[Entries]
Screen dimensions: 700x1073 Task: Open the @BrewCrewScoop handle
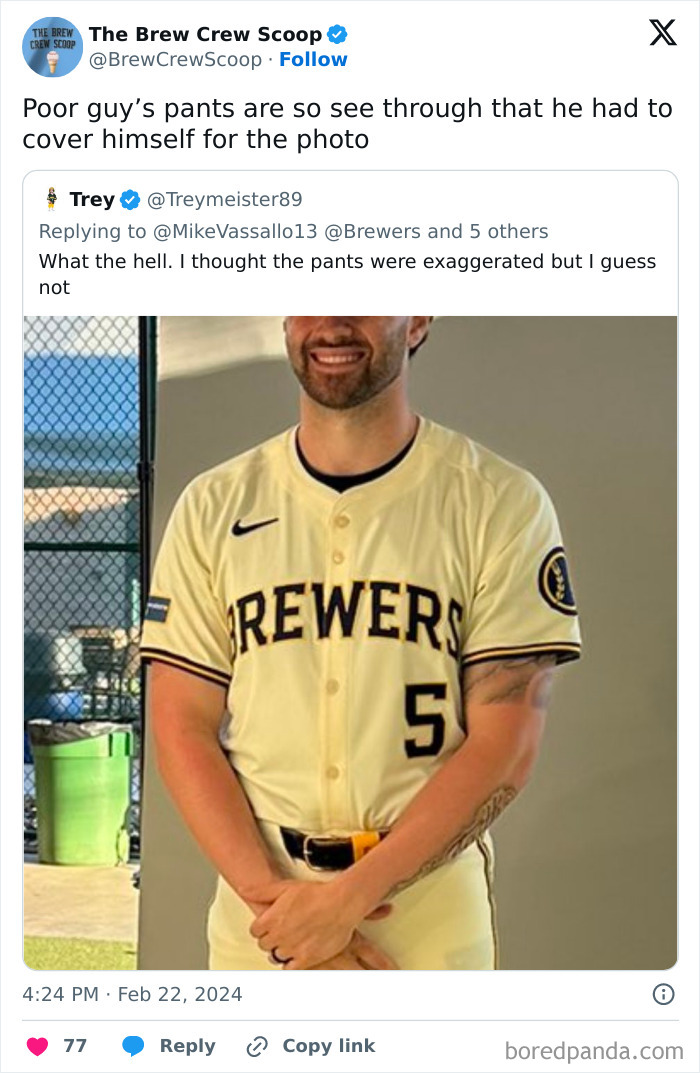point(176,61)
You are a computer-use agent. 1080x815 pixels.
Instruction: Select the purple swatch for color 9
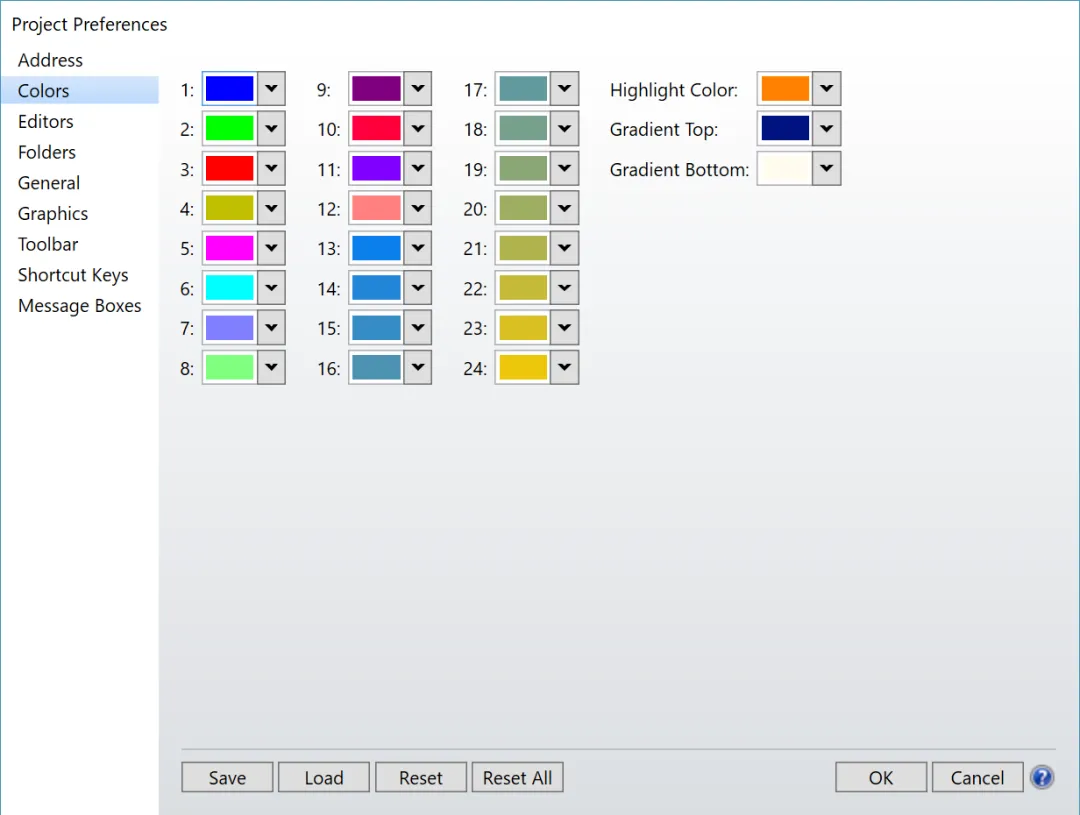click(376, 89)
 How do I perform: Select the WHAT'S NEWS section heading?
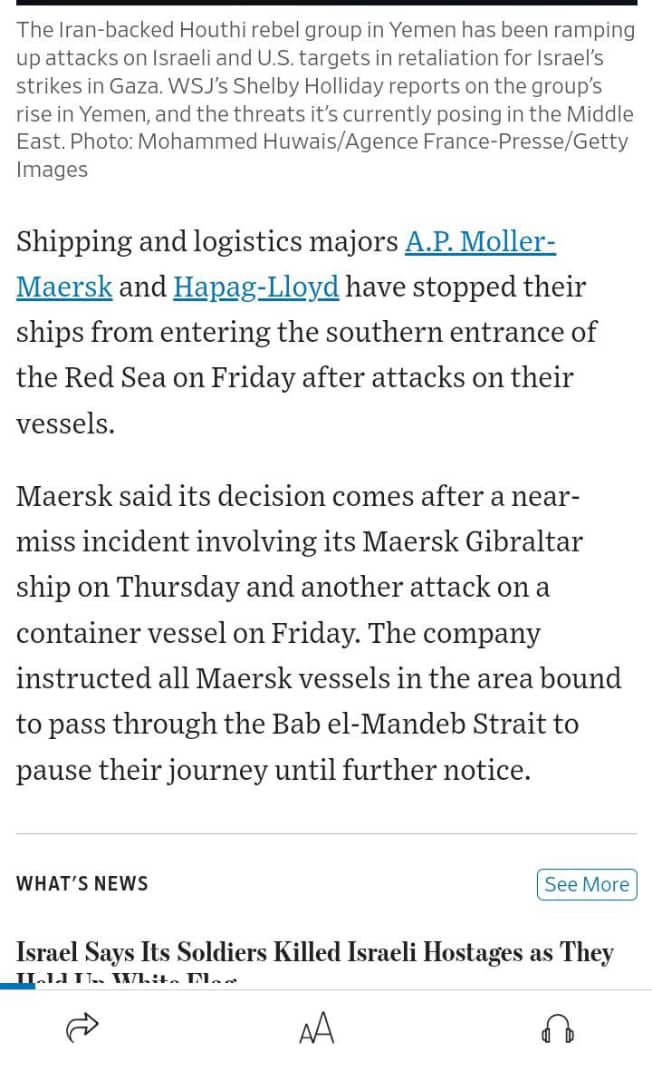click(82, 884)
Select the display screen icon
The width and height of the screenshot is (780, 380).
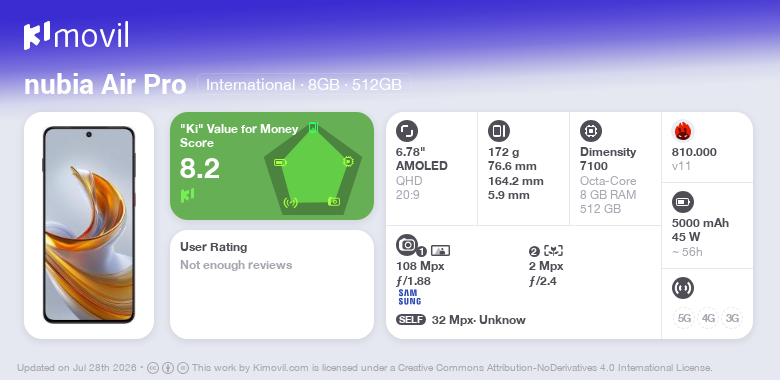407,131
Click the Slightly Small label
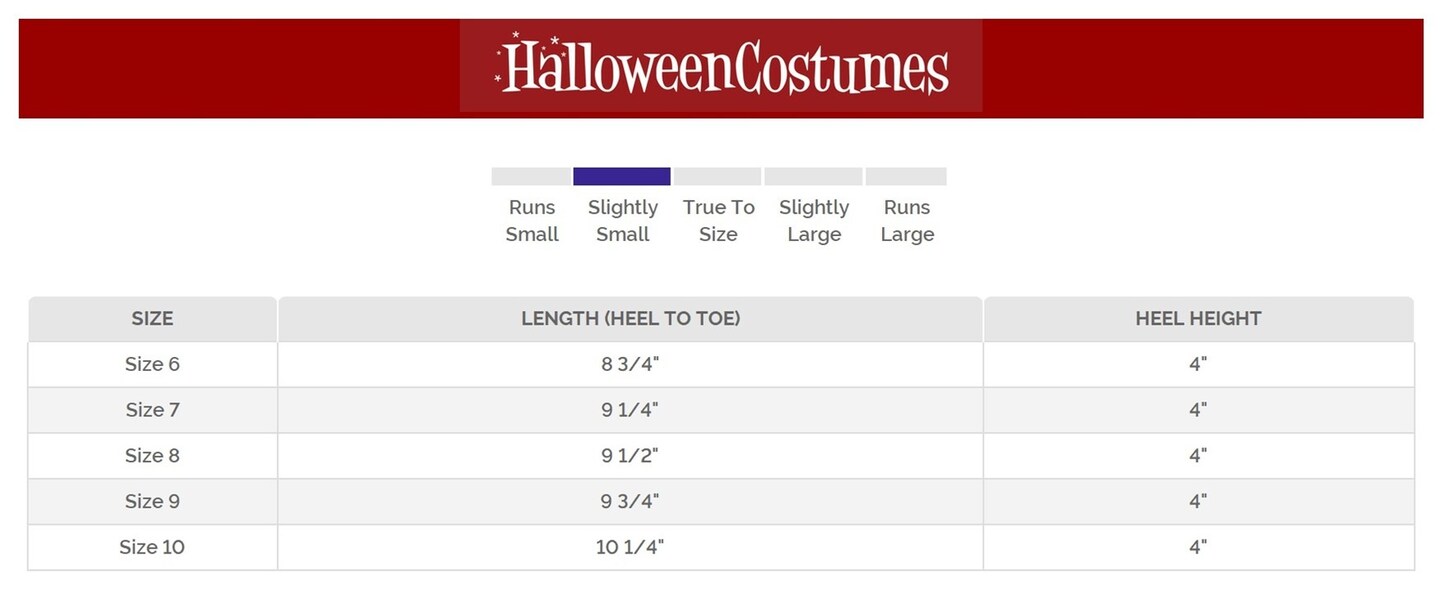Screen dimensions: 1440x598 [x=622, y=221]
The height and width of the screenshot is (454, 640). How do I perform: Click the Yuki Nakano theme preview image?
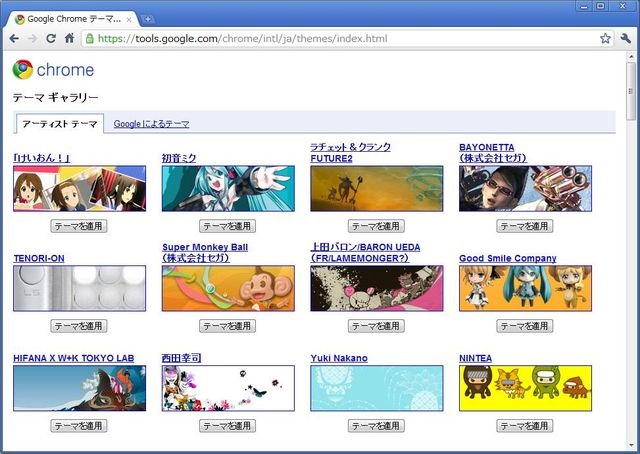click(x=376, y=388)
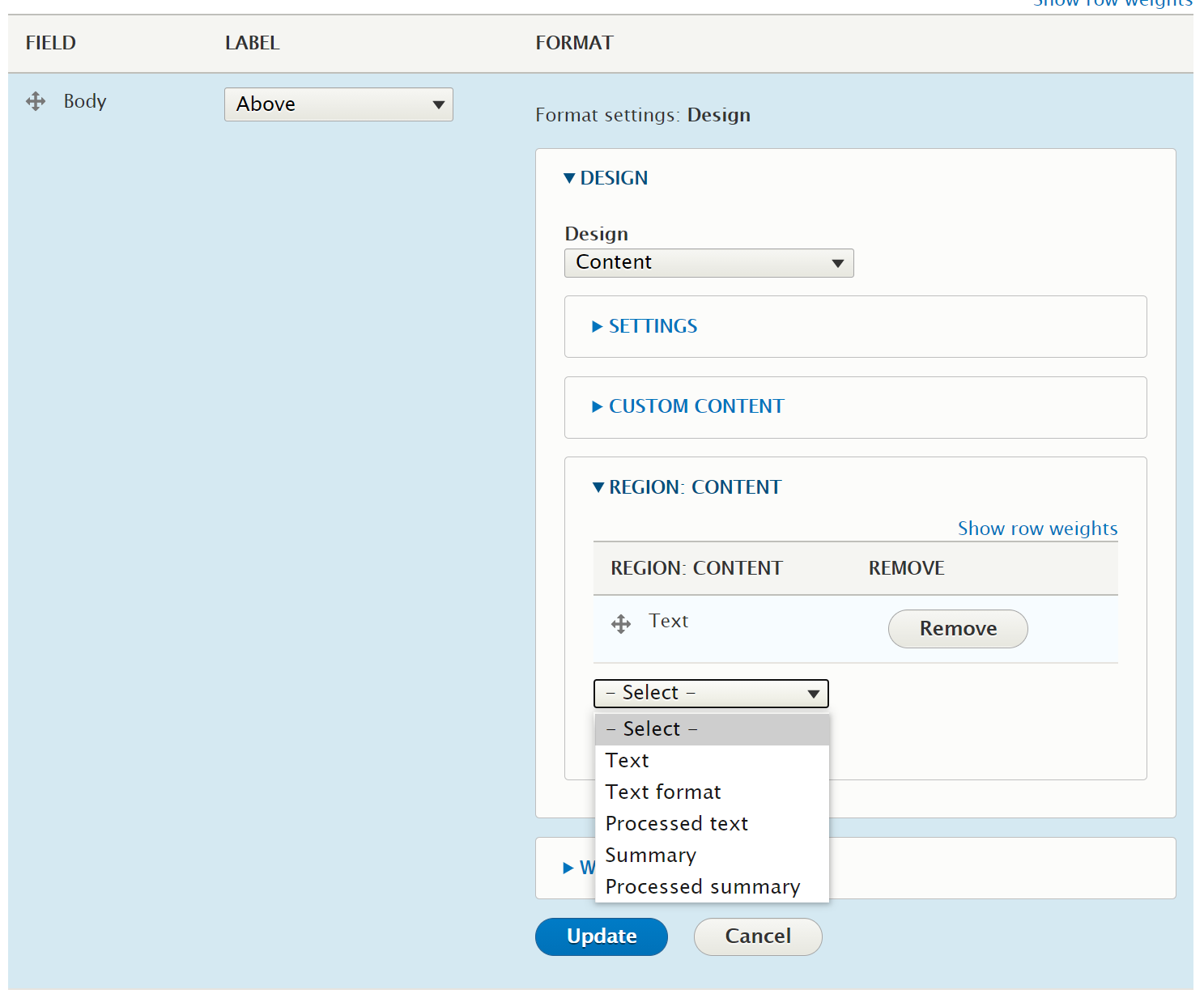Select Processed text option
The width and height of the screenshot is (1204, 998).
(x=677, y=824)
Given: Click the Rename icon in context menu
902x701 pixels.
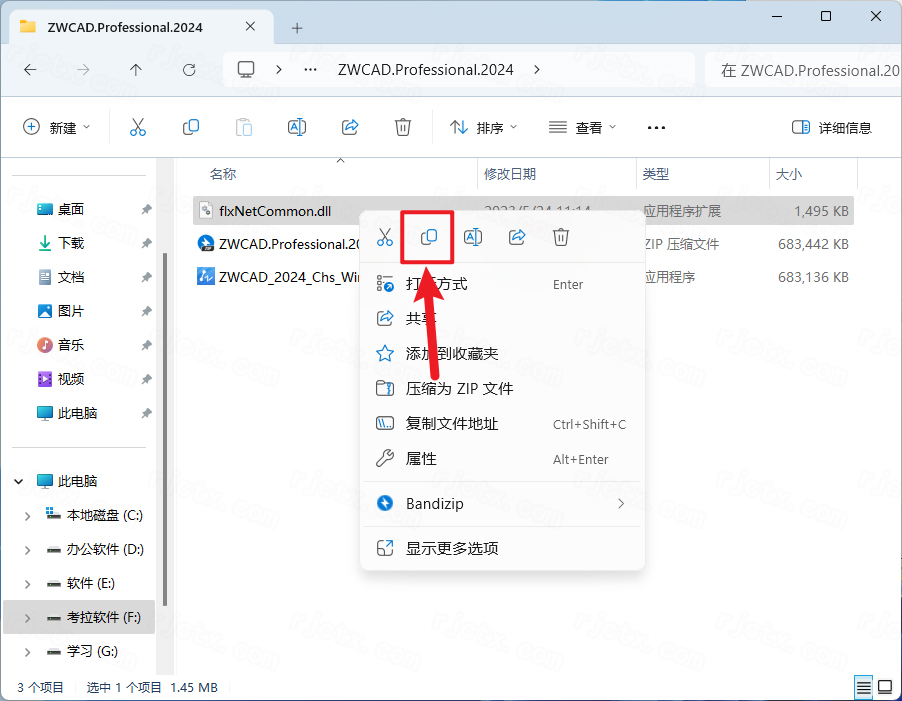Looking at the screenshot, I should pos(473,237).
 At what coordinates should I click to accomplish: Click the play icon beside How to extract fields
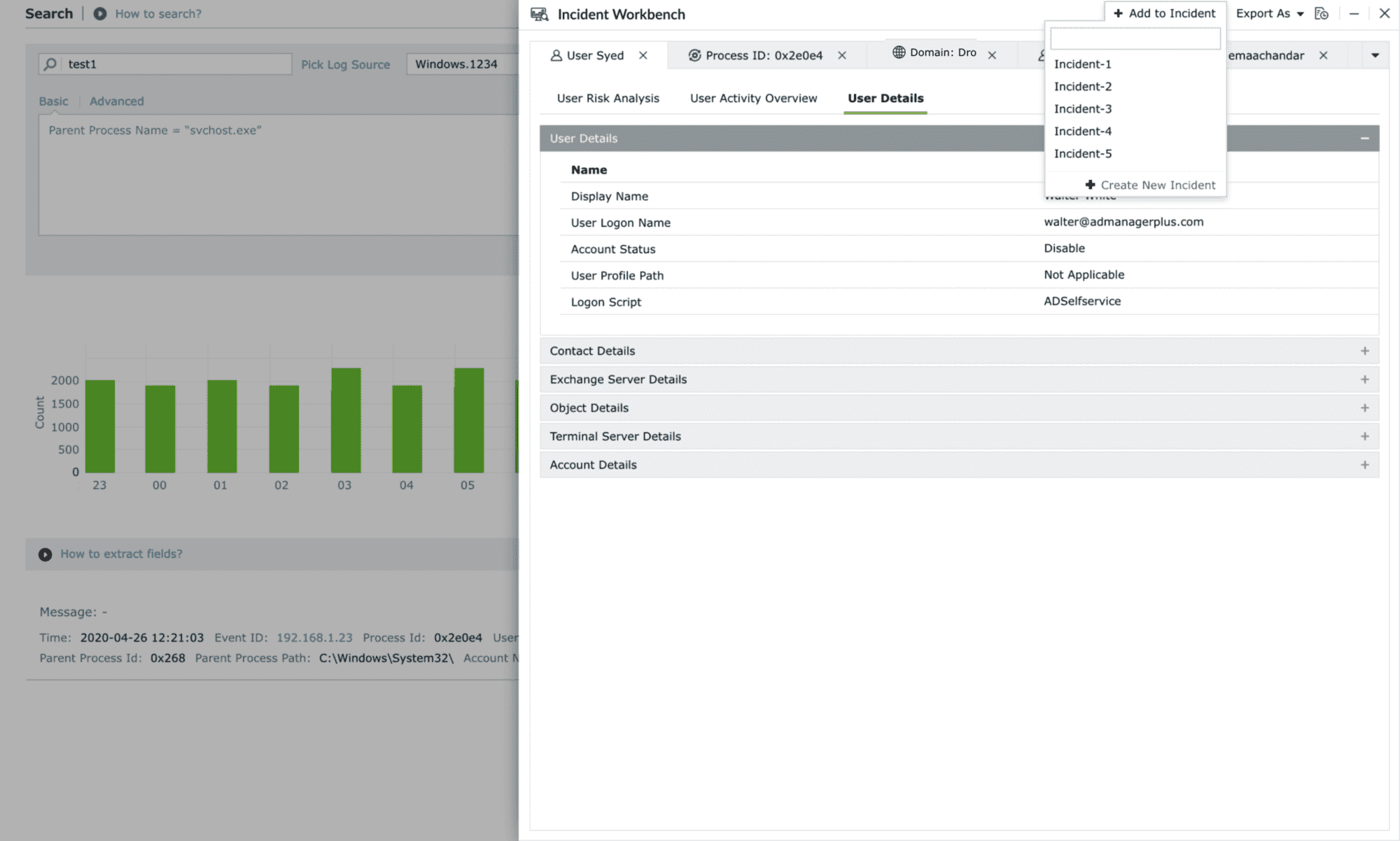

[Description of the task]
Update the listing above by replacing every occurrence of "pixels" with "px" and leaving all other text unchanged. Omit the pictures from your answer.

[Solution]
Screen dimensions: 700x1073 Task: Open the @BrewCrewScoop handle
point(176,61)
You are a computer-use agent. 1080x815 px.
Instruction: Select the purple swatch for color 9
click(376, 89)
 How do I perform: Select the WHAT'S NEWS section heading?
click(82, 884)
Select the display screen icon
The width and height of the screenshot is (780, 380).
407,131
Click the Slightly Small label
Screen dimensions: 1440x598 [x=622, y=221]
The height and width of the screenshot is (454, 640). How do I perform: Click the Yuki Nakano theme preview image?
click(x=376, y=388)
Select Processed text option
The width and height of the screenshot is (1204, 998).
(x=677, y=824)
Given: Click the Rename icon in context menu
902x701 px.
Looking at the screenshot, I should pos(473,237).
 At what coordinates should I click to accomplish: Click the play icon beside How to extract fields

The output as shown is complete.